> **MATERIAL SUPPLIED**:
BEGIN

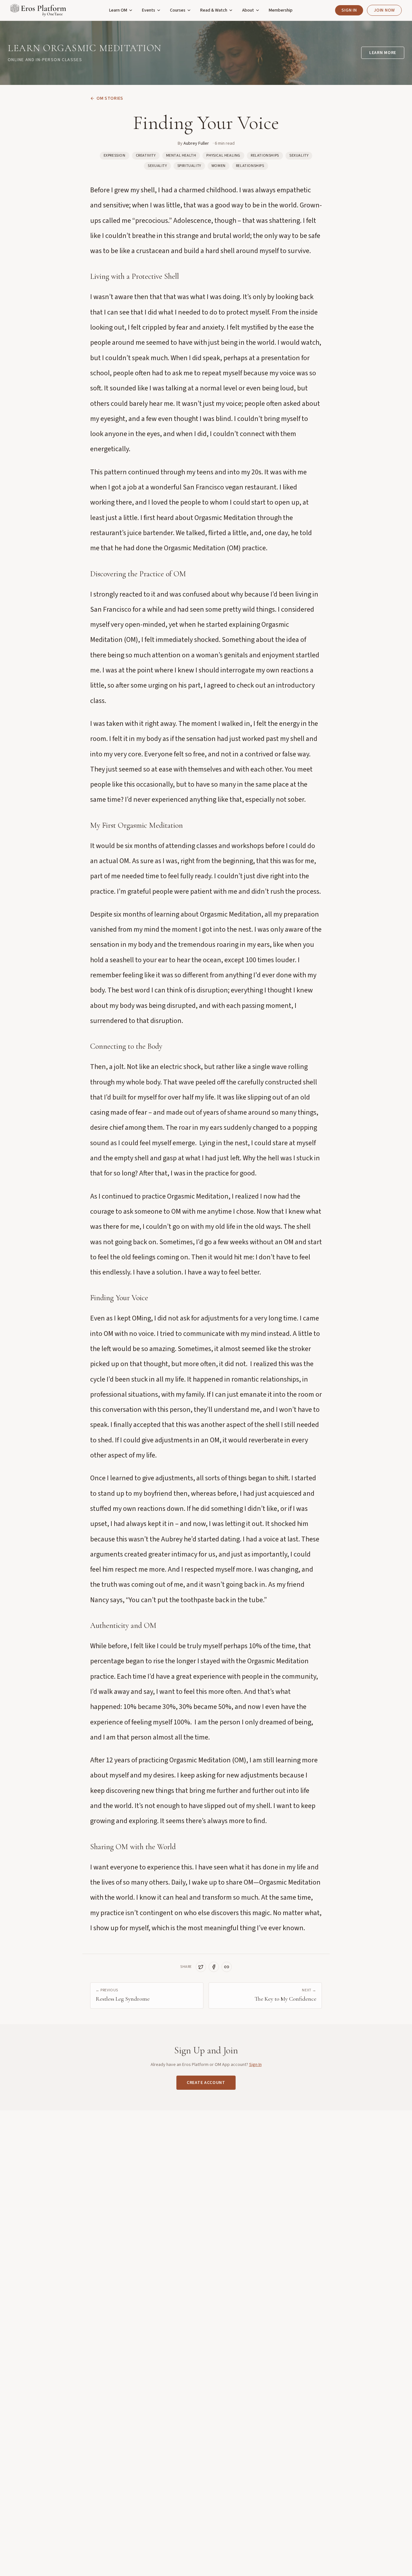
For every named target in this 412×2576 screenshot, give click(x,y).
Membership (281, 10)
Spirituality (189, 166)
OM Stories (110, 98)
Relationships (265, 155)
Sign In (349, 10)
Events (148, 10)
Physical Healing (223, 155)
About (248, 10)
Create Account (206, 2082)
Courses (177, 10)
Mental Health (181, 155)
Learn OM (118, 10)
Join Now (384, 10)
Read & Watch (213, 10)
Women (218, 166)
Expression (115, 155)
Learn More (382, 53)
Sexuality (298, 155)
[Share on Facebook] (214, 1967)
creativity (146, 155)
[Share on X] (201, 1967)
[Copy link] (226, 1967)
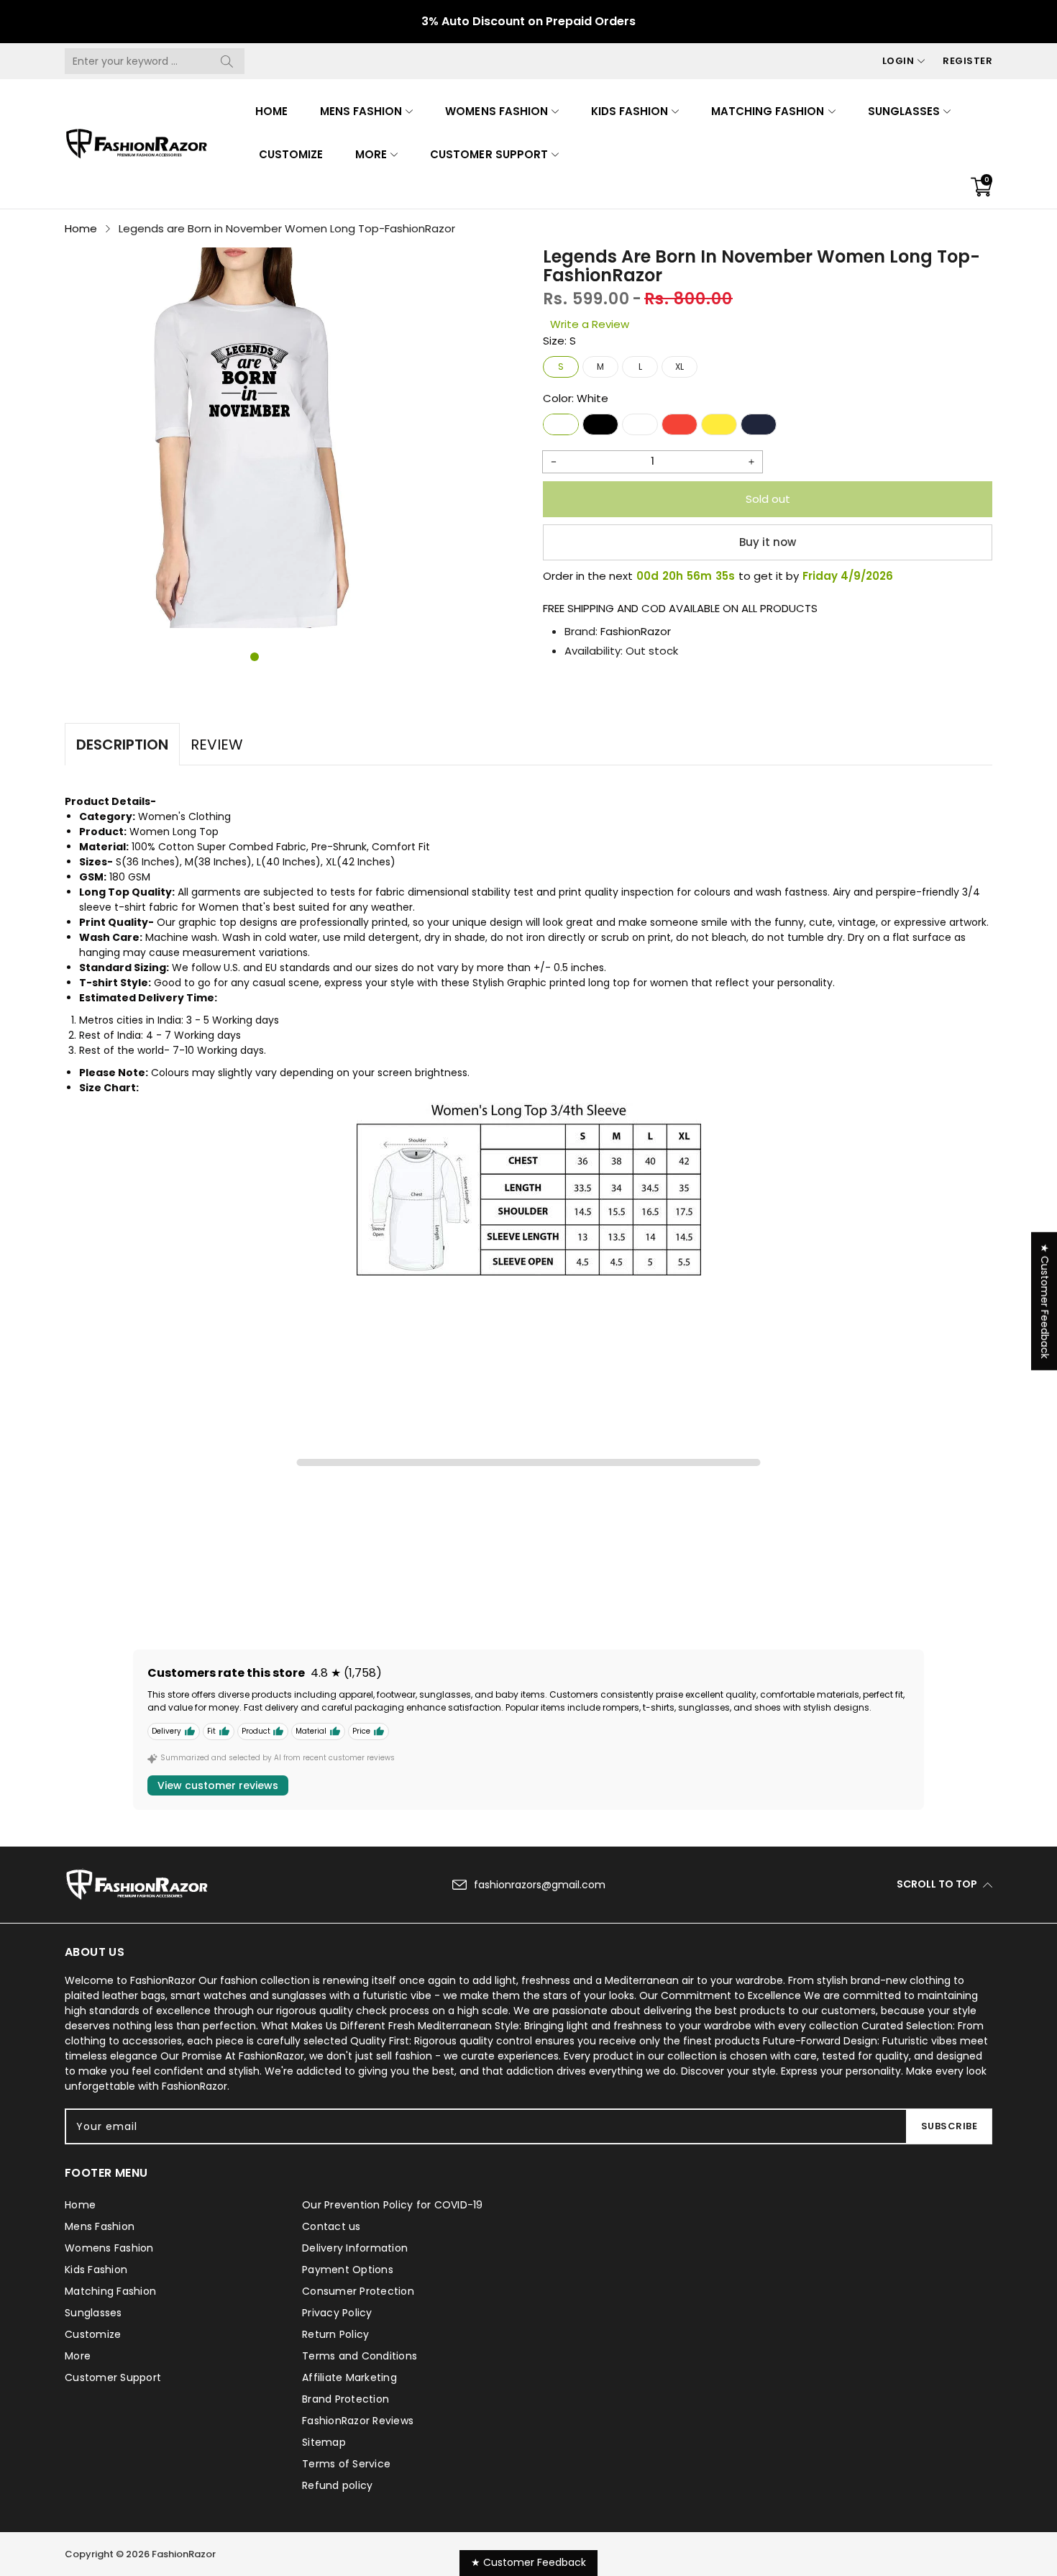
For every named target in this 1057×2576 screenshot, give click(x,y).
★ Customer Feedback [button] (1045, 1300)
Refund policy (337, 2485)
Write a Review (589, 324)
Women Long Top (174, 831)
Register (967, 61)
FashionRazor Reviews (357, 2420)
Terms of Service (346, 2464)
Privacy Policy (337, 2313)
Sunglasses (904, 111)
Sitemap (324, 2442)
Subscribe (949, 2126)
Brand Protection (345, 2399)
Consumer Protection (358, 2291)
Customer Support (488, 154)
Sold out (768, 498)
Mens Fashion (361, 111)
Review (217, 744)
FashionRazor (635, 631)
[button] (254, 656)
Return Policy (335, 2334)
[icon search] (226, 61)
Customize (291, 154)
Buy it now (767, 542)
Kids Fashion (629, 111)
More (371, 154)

END
BEGIN

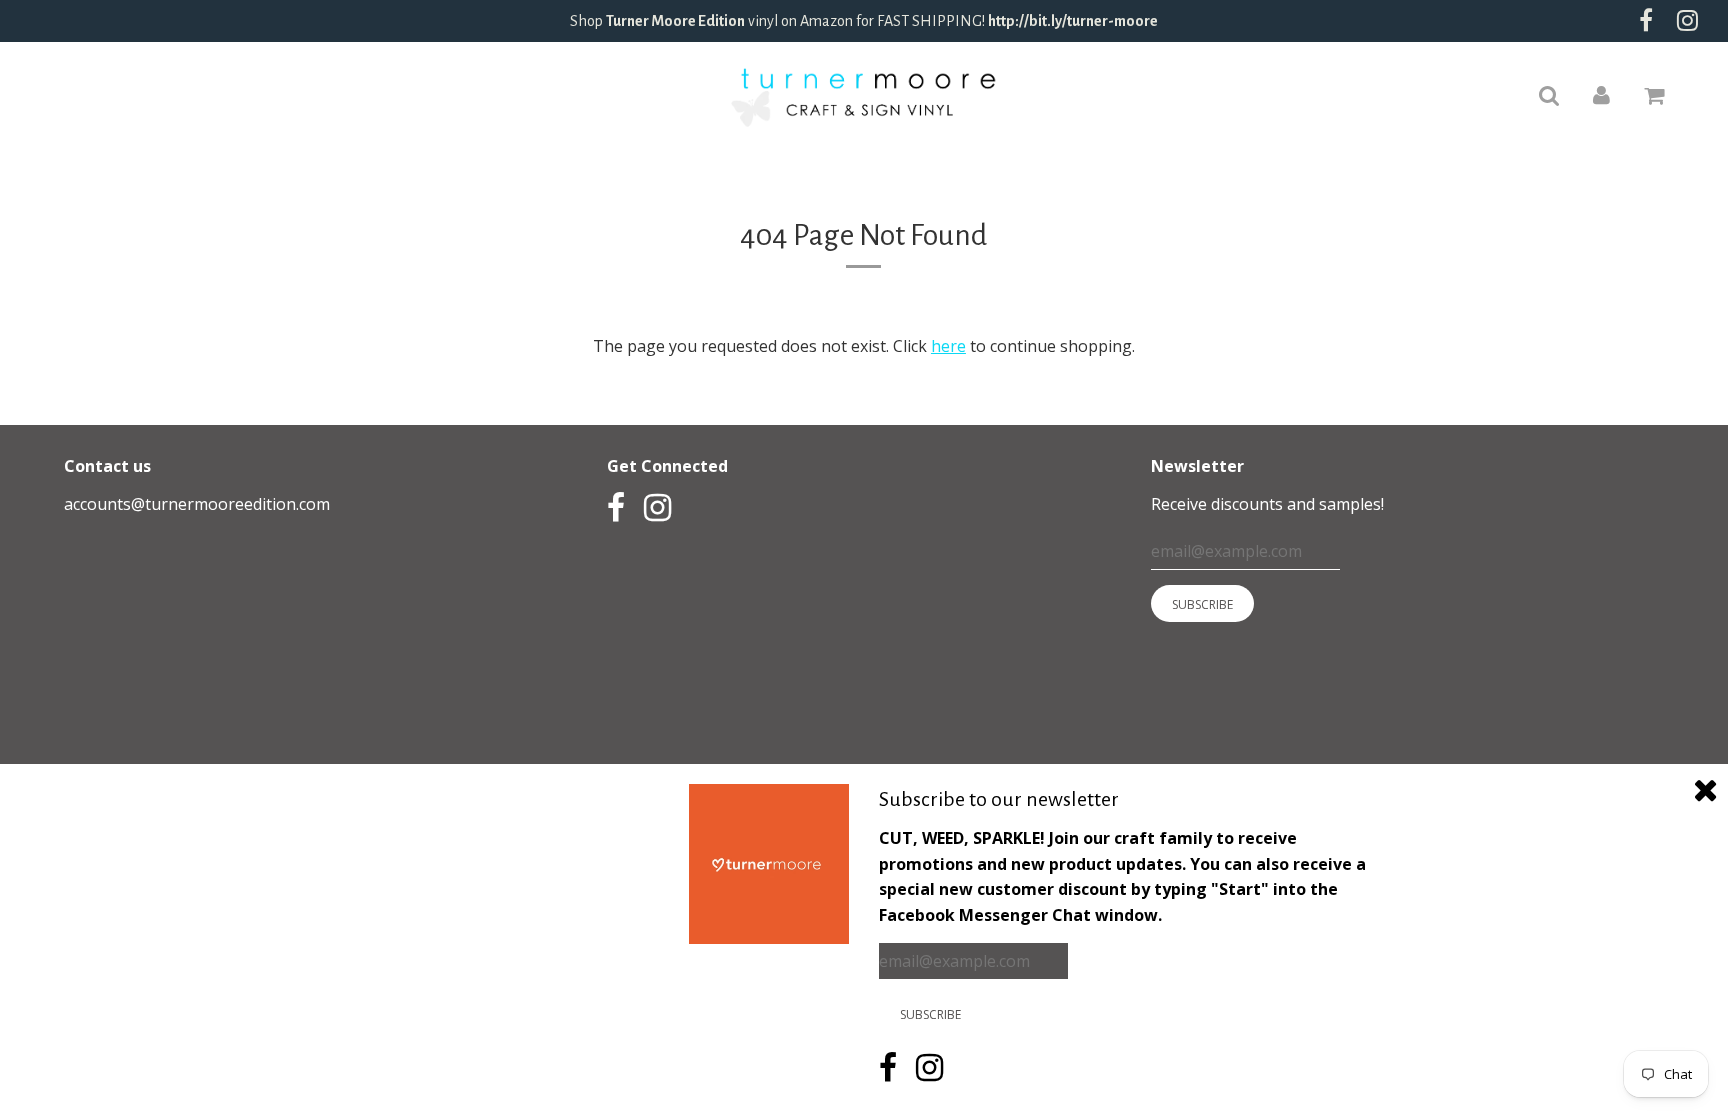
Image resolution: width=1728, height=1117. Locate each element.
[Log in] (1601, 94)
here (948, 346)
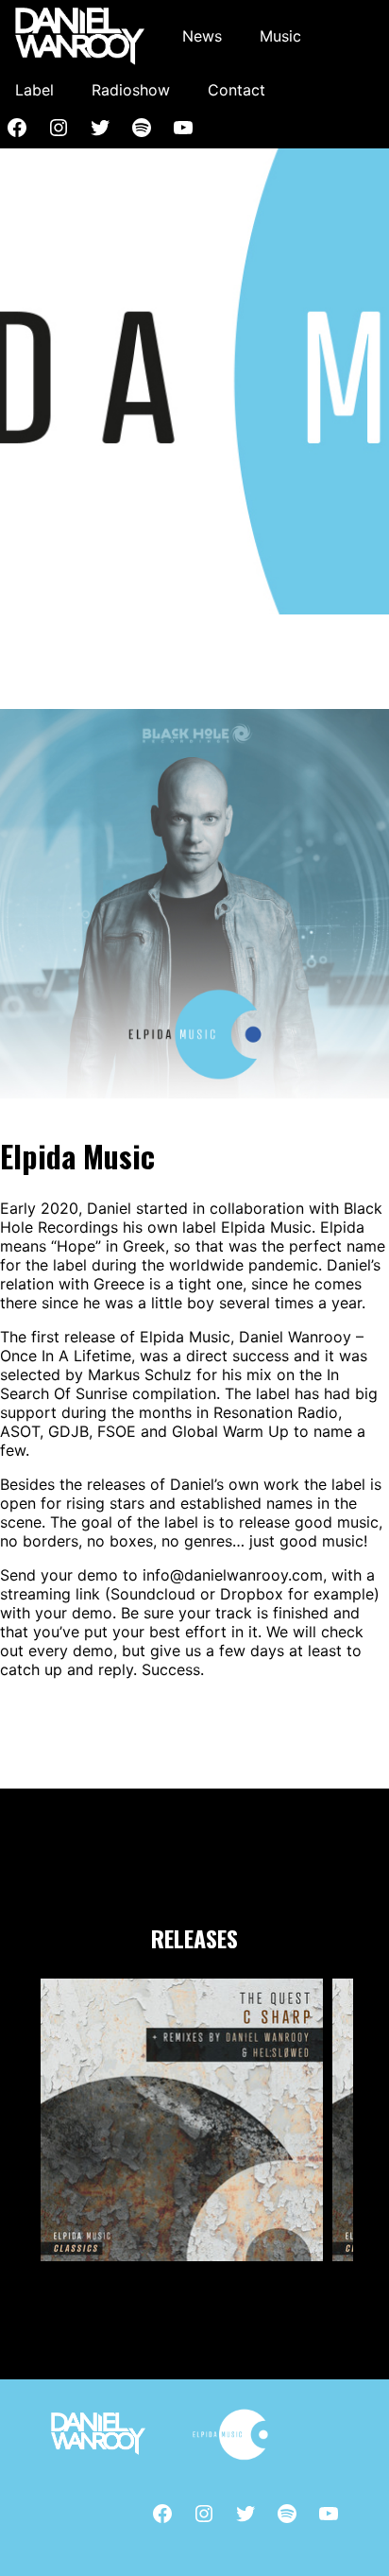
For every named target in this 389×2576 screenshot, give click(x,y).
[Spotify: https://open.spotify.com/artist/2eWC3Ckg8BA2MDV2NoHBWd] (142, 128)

END

> **PROBLEM**:
Copy out each line of the records where the string "click" appears.

> **TASK SOLUTION**:
For every named target in this 412×2576 screenshot, give click(x,y).
For every named target in this 1057×2576 screenshot, give click(x,y).
For every named target in this 389×2576 screenshot, give click(x,y).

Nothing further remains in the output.